==== Data to process ====
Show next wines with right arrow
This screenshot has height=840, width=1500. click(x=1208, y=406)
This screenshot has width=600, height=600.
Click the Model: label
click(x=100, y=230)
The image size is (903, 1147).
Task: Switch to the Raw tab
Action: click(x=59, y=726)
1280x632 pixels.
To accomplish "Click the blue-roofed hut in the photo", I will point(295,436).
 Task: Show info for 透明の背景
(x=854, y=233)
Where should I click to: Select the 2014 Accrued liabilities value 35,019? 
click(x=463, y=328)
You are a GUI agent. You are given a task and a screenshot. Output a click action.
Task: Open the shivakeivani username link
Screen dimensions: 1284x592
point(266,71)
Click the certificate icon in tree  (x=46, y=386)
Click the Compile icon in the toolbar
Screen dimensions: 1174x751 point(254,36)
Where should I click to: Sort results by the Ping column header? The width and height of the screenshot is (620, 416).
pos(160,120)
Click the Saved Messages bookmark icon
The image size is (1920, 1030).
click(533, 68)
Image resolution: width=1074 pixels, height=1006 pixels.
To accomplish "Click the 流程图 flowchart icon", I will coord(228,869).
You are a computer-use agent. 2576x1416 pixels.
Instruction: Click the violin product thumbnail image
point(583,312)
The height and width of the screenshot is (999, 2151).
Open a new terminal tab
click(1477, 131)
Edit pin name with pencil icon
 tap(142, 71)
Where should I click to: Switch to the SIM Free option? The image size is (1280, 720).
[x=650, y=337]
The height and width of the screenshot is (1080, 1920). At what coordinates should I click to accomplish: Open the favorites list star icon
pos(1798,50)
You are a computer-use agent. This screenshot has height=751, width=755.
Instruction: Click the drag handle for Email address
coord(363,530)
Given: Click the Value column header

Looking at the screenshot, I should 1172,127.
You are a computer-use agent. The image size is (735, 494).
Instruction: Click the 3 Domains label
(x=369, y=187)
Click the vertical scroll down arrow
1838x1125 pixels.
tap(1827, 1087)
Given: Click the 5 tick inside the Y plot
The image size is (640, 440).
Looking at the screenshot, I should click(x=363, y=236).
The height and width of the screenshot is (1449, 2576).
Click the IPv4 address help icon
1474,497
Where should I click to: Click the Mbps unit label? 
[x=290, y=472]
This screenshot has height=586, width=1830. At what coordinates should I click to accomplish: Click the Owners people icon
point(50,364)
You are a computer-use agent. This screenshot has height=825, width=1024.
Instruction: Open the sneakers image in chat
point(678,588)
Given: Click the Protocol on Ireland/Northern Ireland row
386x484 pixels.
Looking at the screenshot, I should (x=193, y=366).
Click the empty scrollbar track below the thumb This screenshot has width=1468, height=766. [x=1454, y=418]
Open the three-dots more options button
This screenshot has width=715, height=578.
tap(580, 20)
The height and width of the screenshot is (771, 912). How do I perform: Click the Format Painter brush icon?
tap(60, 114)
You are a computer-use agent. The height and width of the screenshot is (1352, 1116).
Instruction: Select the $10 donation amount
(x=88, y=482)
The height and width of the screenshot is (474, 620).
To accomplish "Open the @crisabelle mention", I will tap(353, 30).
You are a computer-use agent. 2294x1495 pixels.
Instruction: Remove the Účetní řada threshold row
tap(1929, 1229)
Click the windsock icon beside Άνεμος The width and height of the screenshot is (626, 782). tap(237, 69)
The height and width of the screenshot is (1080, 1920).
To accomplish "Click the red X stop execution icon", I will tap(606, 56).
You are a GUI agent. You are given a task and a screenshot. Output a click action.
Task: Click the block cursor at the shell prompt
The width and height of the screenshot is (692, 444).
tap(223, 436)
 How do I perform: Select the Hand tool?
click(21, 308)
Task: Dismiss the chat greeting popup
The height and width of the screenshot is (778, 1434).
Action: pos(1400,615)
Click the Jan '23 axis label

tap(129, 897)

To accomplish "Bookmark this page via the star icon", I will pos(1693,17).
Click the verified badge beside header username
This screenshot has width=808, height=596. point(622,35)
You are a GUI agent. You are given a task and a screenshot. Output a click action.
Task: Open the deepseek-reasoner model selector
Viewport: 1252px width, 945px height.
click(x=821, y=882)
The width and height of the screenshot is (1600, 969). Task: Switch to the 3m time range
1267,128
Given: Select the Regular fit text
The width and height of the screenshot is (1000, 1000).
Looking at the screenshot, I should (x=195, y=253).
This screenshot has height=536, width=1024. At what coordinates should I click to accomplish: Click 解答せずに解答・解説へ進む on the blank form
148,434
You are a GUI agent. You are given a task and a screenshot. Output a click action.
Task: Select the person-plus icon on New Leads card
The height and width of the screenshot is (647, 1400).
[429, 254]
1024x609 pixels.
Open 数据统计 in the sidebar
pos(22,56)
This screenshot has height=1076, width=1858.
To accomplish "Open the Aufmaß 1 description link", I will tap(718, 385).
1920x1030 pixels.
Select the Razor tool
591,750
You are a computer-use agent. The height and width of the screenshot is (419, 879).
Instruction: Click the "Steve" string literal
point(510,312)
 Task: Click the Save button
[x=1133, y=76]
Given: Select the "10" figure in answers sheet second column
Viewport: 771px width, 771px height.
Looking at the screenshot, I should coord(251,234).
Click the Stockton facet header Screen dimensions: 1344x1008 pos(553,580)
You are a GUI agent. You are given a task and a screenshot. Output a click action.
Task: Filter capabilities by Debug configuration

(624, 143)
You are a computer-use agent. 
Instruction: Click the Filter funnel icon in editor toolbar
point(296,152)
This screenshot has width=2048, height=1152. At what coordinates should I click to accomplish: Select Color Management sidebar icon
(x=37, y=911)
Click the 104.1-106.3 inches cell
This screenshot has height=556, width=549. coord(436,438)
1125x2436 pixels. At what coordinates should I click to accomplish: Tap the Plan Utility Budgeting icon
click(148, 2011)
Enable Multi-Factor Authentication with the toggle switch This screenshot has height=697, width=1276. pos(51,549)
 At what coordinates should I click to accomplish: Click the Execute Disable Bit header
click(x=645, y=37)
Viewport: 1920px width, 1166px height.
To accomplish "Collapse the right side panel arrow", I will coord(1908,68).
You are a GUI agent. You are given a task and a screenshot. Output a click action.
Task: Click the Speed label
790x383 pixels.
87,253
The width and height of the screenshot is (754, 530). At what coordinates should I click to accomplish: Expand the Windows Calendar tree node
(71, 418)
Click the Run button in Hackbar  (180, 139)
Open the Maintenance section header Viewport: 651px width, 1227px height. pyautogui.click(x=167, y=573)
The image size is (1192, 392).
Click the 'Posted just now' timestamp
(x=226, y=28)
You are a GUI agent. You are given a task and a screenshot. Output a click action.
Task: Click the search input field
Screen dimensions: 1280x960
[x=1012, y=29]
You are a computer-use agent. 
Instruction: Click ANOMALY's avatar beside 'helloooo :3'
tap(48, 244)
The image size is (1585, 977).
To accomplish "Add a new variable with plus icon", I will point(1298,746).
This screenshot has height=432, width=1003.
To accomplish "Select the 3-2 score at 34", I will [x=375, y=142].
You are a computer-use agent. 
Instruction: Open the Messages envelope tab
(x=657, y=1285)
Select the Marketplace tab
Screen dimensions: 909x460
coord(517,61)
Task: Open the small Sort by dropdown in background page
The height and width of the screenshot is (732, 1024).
====
Objective
Print the lines starting at the one containing "Click the empty" and ending at the one containing "(x=88, y=482)", exactly as they appear, with no other lines.

Answer to this task
Click the empty scrollbar track below the thumb This screenshot has width=1468, height=766. [x=1454, y=418]
Open the three-dots more options button
This screenshot has width=715, height=578.
tap(580, 20)
The height and width of the screenshot is (771, 912). How do I perform: Click the Format Painter brush icon?
tap(60, 114)
You are a computer-use agent. The height and width of the screenshot is (1352, 1116).
Instruction: Select the $10 donation amount
(x=88, y=482)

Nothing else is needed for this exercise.